Safety Tip Tuesday - Ergonomics
Benefits of Ergonomics
Proper ergonomics is critical in today’s industries. The result of continually exerting the same muscles or ligaments repeatedly over time can lead to long and drawn out claims. However, the number and severity of Musculoskeletal disorders (MSDs) resulting from workplace overexertion, and their associated costs, can be substantially reduced by applying effective ergonomic principles.
Many MSD cases are injuries that compound over time. MSDs affects the muscles, nerves, blood vessels, ligaments, and tendons. Workers can be exposed to hazards that can contribute or lead to MSDs at work. These activities can include lifting heavy items, bending, reaching overhead, pushing and pulling heavy loads, working in awkward body positions, and performing the same tasks repetitively.

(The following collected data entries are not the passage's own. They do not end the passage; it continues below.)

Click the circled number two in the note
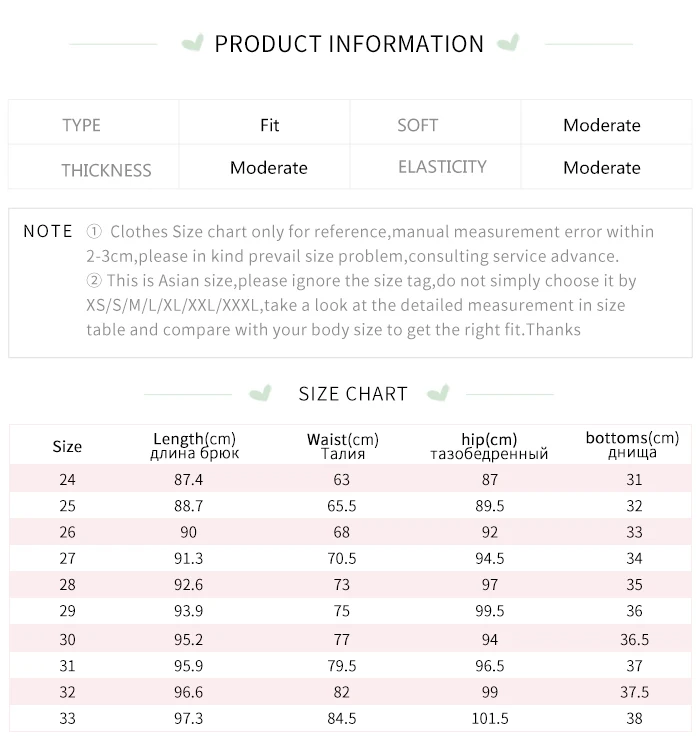Image resolution: width=700 pixels, height=752 pixels. 94,281
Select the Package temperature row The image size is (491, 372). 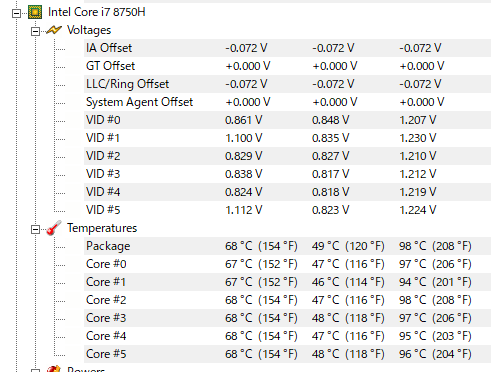tap(287, 246)
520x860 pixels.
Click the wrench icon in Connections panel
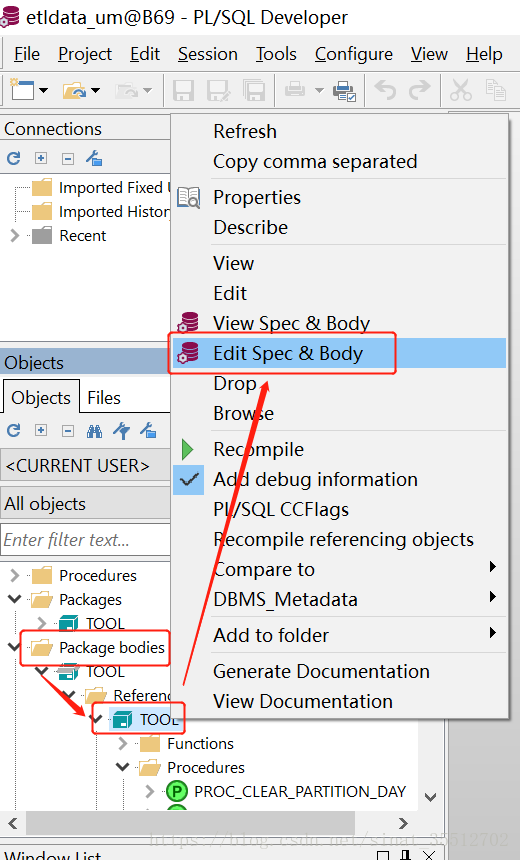click(x=94, y=159)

Workplace induced MSDs can be prevented. Ergonomics, defined as fitting a job to a person, can help lessen muscle fatigue, increase productivity, and can help greatly reduce the number of work-related MSDs. Some examples of these injuries include carpal tunnel syndrome, tendinitis, rotator cuff injuries, muscle strains, and low back injuries. All of these injuries can lead to a painful life for the employee and much higher costs for the employer.
The Bureau of Labor Statistics maintains that MSD cases account for 1/3 of all worker injury and illness cases.
6 Office Ergonomic Tips
Keep moving: regularly vary your body positioning. Don’t maintain the same posture or position for extended periods of time. Stand up, walk around, or do some light stretches for a few minutes every hour or so.

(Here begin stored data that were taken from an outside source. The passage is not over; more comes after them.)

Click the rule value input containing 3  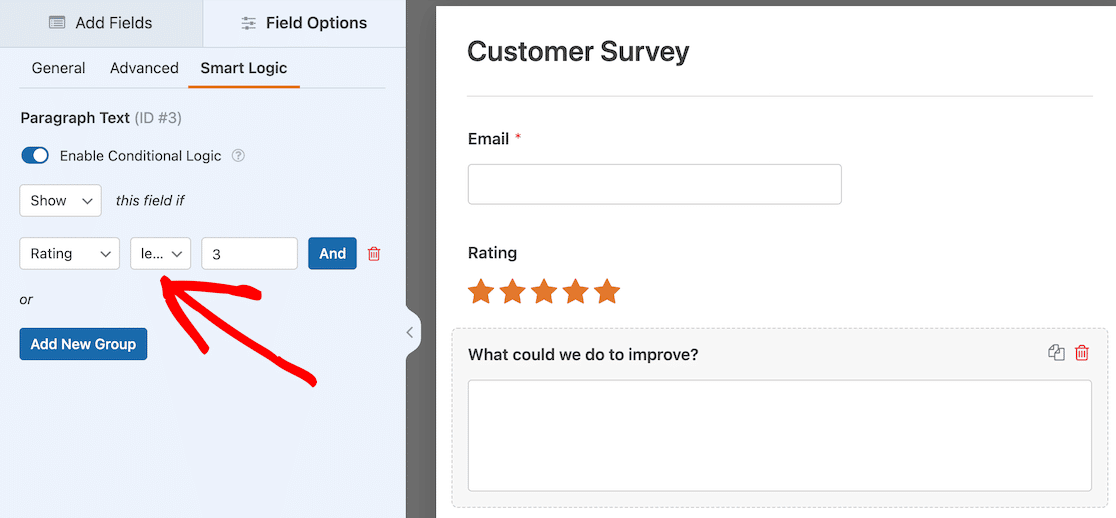pos(249,254)
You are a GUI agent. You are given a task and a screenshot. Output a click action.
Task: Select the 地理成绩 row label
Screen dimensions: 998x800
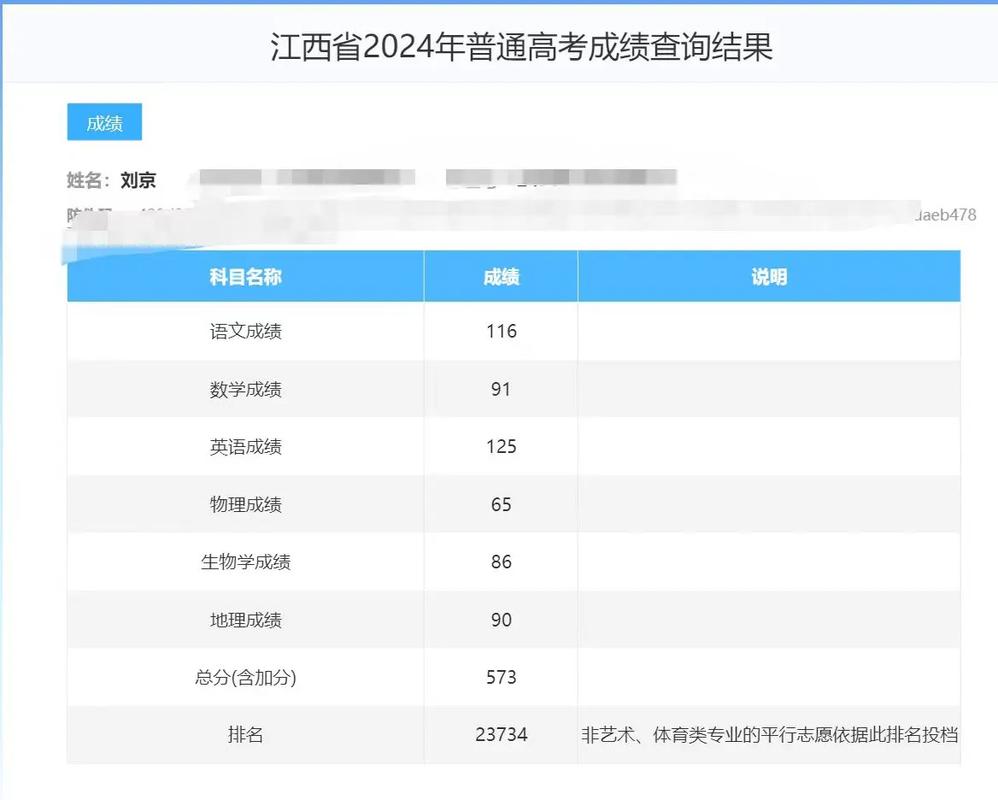click(246, 619)
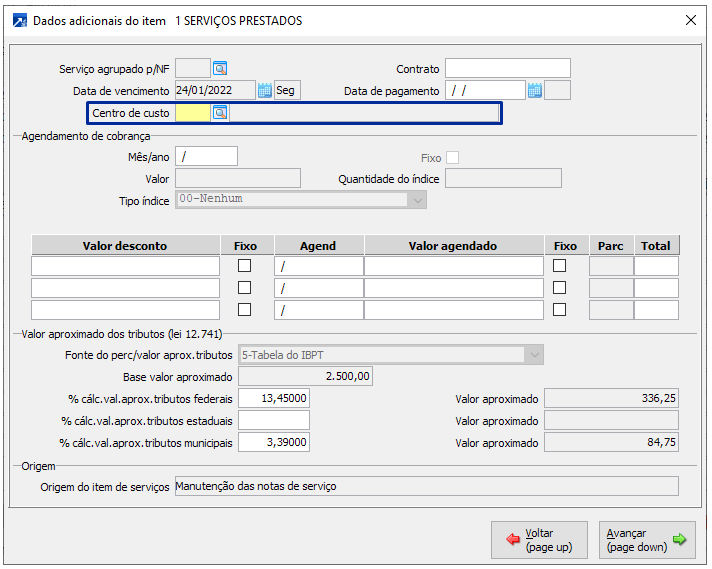
Task: Expand the Tipo índice dropdown
Action: [416, 199]
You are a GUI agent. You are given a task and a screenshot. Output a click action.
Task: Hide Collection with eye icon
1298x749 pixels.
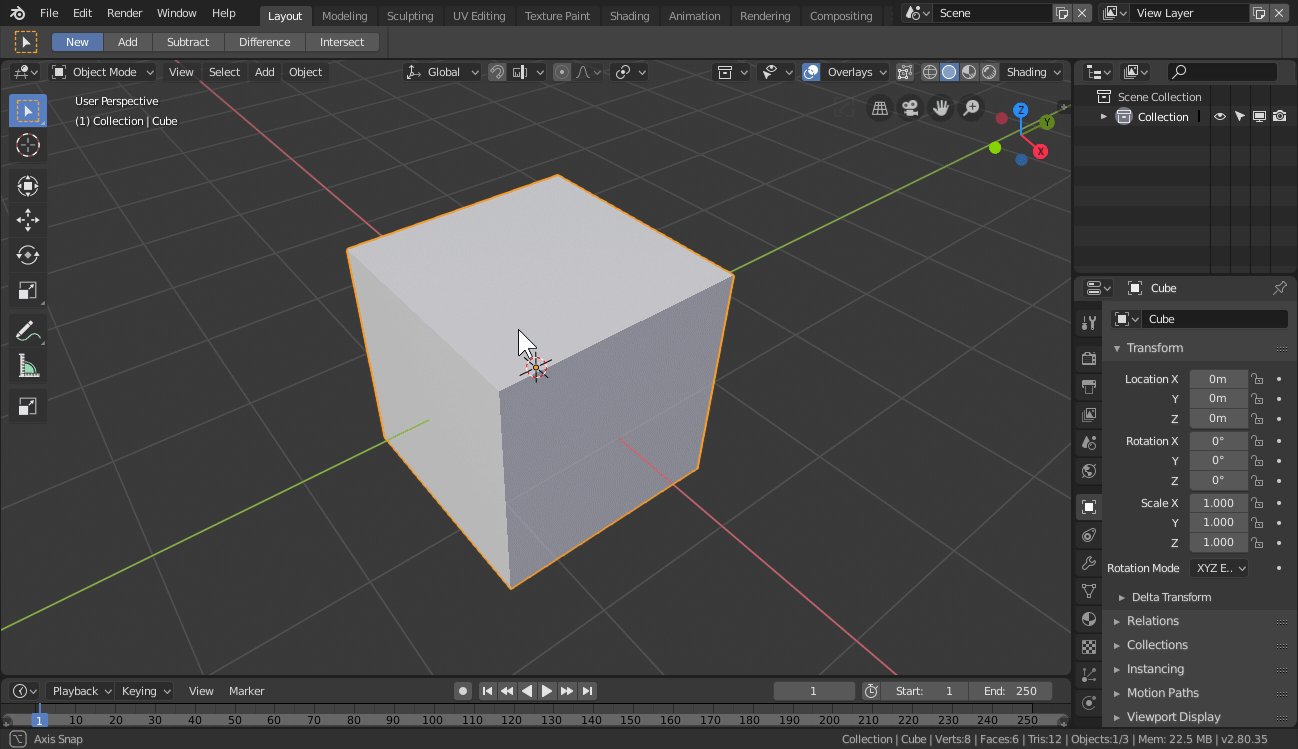click(1220, 117)
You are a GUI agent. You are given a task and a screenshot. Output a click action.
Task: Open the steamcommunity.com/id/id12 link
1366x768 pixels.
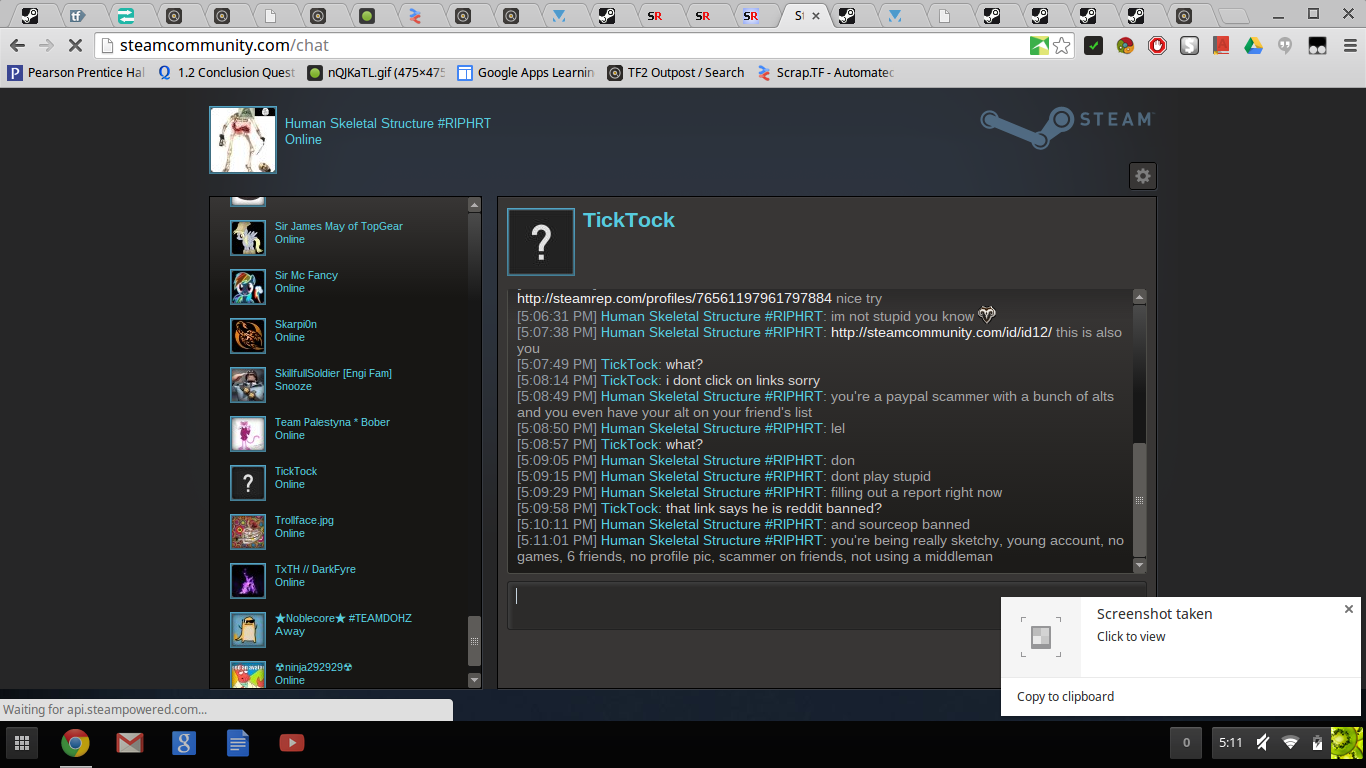[x=940, y=332]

Maintain good head and neck posture. Check the position of your monitor, it should be positions directly in front of you, with the center of the screen at eye level. Your neck and shoulders should be in a relaxed and neutral position. If you use more than one monitor, be sure you can see them easily without having to turn your head.
Combat eye strain. Remember to rest your eyes. Be sure to blink regularly! Close your eyes periodically to help avoid eye strain. You’ll also want to light the space appropriately. Lighting that’s too dim or too bright can cause eyestrain, leading to blurred vision, headaches, and neck pain.

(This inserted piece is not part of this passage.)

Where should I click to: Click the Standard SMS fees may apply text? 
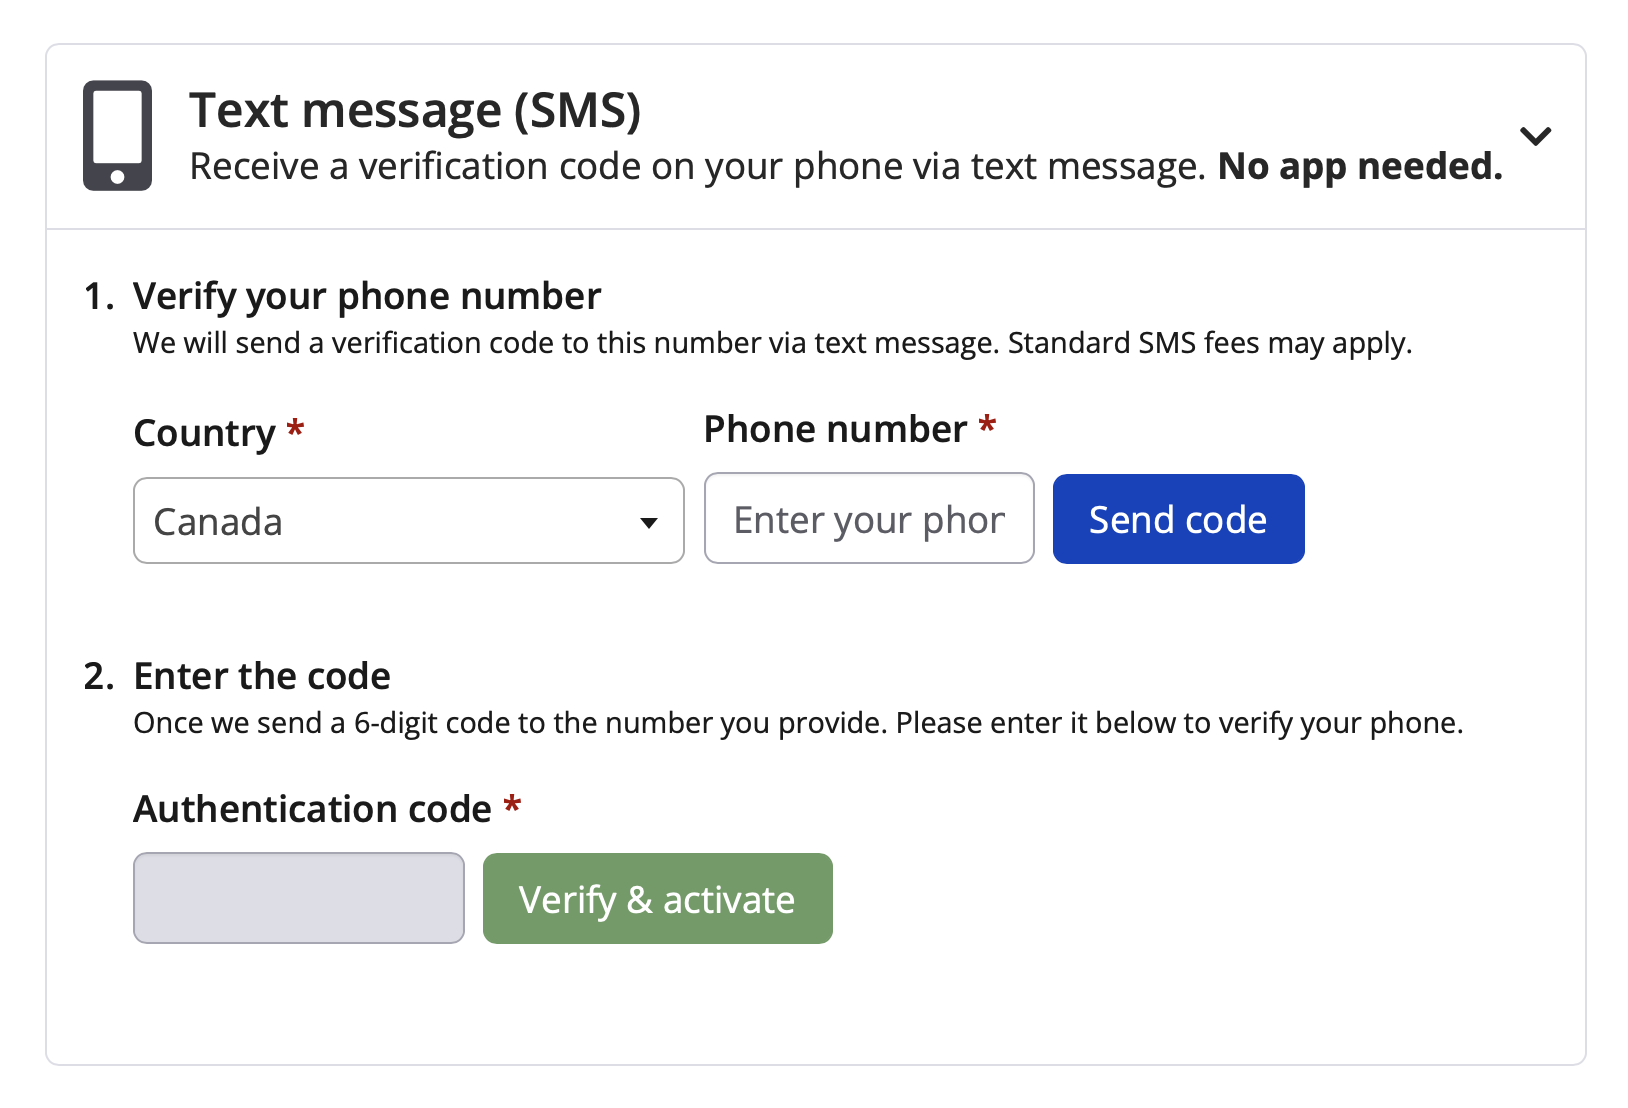(x=1209, y=343)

Be aware of your overall posture. Don’t slouch. If you’re sitting, make sure your hips are positioned as far back as they can go in your chair. The back of your chair should support your upper and lower back, so sit in a position that lets the chair guide your posture. Your head, neck and shoulders should be relaxed; your elbows should remain close to your body. Your forearms, wrists, and hands should be in a straight line and be approximately parallel to the floor.
Position your chair properly. When sitting while working, scoot in. Don’t sit too far away from your keyboard and mouse. If you have to stretch your arms out to reach your mouse and keyboard, you’ll tire more easily. Position your keyboard and mouse at a distance where you can keep your elbows bent in a neutral position. Also, adjust your chair for your height. Your feet should comfortable rest on the floor when you are sitting; your knees should be at or just below hip level. If your seating position is too low or too high, raise or lower the chair - or get a footrest.
Keep your arms close. If you don’t have an ergonomic work station, you may be too far away from your keyboard and mouse. When you have to stretch your arms out to type, the muscles in your neck, shoulders, arms, elbows, wrists, and hands can suffer. You can reduce fatigue in these areas by ensuring your typing posture keeps your elbows bent at a 90-degree angle, and the weight of your arms is supported.
No matter whether you sit or stand while working, these tips will help improve your workplace ergonomics. The benefits of your ergonomically improved workstation will help you work more comfortably and keep you at your healthy best. Over time, your body will thank you.